There is no guarantee of prisoners’ right as such in the Constitution of India. However, certain rights which have been enumerated in Part III of the Constitution are available to the prisoners also because a prisoner remains a “person” inside the prison.[1] The right to personal liberty has now been given very wide interpretation by the Supreme Court. This right is available not only to free people but even to those behind bars. The right to speedy trial, right to free legal aid, right against torture, right against inhuman and degrading treatment, accompanies a person into the prison as well.

One of the important provisions of the Constitution of India which is generally applied by the courts is article 14, in which the principle of equality is embodied. The rule that “like should be treated alike” and the concept of reasonable classification as contained in article 14 has been a very useful guide for the courts to determine the category of prisoners and their basis of classification in different categories.

Article 19 of the Constitution guarantees six freedoms to the citizens of India. Among these, certain freedoms like ‘freedom of movement’, ‘freedom to reside and to settle’ and freedom of profession, occupation, trade or business” cannot be enjoyed by the prisoners because of the very nature of these freedoms and due to the condition of incarceration. But other freedoms like “freedom of speech and expression”, “freedom to become a member of an association” etc. can be enjoyed by the prisoner even behind the bars and his imprisonment or sentence has nothing to do with these freedoms. But these will be subjected to the limitations of prison laws.

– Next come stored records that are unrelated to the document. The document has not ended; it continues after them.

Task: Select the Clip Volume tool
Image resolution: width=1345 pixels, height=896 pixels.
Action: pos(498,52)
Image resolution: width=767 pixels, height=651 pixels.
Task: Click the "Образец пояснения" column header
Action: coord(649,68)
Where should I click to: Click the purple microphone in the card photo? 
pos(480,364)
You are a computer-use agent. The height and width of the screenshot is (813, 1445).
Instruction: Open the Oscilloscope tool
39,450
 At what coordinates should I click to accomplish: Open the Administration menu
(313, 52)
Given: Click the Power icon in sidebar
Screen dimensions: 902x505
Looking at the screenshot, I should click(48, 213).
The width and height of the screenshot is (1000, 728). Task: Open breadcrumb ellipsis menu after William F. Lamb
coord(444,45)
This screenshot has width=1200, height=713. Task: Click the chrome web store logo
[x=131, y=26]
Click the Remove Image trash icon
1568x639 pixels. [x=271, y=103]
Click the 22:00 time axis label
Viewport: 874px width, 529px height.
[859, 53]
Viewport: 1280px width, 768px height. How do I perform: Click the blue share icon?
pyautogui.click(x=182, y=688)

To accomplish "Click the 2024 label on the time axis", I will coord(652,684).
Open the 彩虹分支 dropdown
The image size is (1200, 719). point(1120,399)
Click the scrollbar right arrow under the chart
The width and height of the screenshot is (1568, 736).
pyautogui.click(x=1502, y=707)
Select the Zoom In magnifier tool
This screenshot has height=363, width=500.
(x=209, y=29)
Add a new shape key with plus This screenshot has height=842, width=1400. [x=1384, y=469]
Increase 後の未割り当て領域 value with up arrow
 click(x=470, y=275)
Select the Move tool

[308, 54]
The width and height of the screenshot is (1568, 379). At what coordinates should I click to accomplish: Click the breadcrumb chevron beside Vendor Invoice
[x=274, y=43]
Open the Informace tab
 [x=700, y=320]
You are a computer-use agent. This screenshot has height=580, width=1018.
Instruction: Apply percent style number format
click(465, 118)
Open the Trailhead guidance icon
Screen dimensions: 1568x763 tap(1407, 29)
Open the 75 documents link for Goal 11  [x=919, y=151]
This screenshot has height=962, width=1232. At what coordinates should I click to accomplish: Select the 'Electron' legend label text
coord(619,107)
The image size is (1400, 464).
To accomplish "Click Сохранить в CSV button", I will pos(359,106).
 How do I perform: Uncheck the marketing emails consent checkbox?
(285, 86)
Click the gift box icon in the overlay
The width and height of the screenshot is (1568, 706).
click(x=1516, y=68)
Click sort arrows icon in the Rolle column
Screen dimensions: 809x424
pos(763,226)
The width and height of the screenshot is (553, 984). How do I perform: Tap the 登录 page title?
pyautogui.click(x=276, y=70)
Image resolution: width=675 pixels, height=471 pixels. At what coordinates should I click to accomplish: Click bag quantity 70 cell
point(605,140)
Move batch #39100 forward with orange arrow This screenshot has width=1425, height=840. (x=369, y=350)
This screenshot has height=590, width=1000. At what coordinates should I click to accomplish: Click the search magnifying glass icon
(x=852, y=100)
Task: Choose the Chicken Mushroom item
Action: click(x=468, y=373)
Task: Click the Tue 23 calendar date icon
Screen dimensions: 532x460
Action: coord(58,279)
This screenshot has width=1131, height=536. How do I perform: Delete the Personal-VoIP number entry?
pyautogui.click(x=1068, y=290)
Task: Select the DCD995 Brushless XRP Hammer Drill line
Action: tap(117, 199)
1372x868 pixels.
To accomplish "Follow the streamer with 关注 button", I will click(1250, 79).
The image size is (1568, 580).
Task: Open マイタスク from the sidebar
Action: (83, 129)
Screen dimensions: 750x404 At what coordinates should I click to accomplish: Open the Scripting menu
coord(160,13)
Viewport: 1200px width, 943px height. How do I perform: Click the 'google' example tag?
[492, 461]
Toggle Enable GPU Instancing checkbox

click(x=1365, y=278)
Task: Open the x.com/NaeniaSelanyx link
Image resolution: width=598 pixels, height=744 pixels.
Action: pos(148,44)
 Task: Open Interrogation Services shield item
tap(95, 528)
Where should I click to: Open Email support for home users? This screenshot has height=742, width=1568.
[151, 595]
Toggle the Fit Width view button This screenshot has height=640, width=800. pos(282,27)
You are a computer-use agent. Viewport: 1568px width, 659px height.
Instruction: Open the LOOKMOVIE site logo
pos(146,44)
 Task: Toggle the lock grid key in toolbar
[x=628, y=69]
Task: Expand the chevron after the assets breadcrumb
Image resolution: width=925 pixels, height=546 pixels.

Article 21 of the Constitution has been a major centre of litigation so far as the prisoners’ rights are concerned. It embodies the principle of liberty. This provision has been used by the Supreme Court of India to protect certain important rights of prisoners. After the Maneka Gandhi case,[2] this article has been used against arbitrary actions of the executive especially the prison authorities. After that decision it has been established that there must be fair and reasonable procedure for the deprivation of the life and personal liberty of the individuals. The history of judicial involvement in prison administration shows that whenever the prison officials have subjected the inmates to brutal treatment the courts have intervened to protect their rights. The issue of prison conditions and environment has emerged as one of the predominant themes of correctional philosophy raising questions concerning inmate’s rights and fate of prison life.

Right to Fair Procedure

When we trace the origin of the prisoners’ right in India, the embryo can be found in the celebrated decision of A. K. Gopalan v. State of Madras.[3] One of the main contentions raised by the petitioner was that the phrase “procedure established by law” as contained in article 21 of the Constitution includes a ‘fair and reasonable’ procedure and not a mere semblance of procedure prescribed by the State for the deprivation of life or personal liberty of individuals.

The majority view in Gopalan was that when a person is totally deprived of his personal liberty under a procedure established by law, the fundamental rights including the right to freedom of movement are not available. It was held:

“There cannot be any such thing as absolute or uncontrolled liberty wholly freed from restraint, for that would lead to anarchy and disorder. In some cases, restrictions have to be placed upon free exercise of individual rights to safeguard the interests of the society: on the other hand, social control which exists for public good has got to be restrained, lest it should be misused to the detriment of individual rights and liberties.”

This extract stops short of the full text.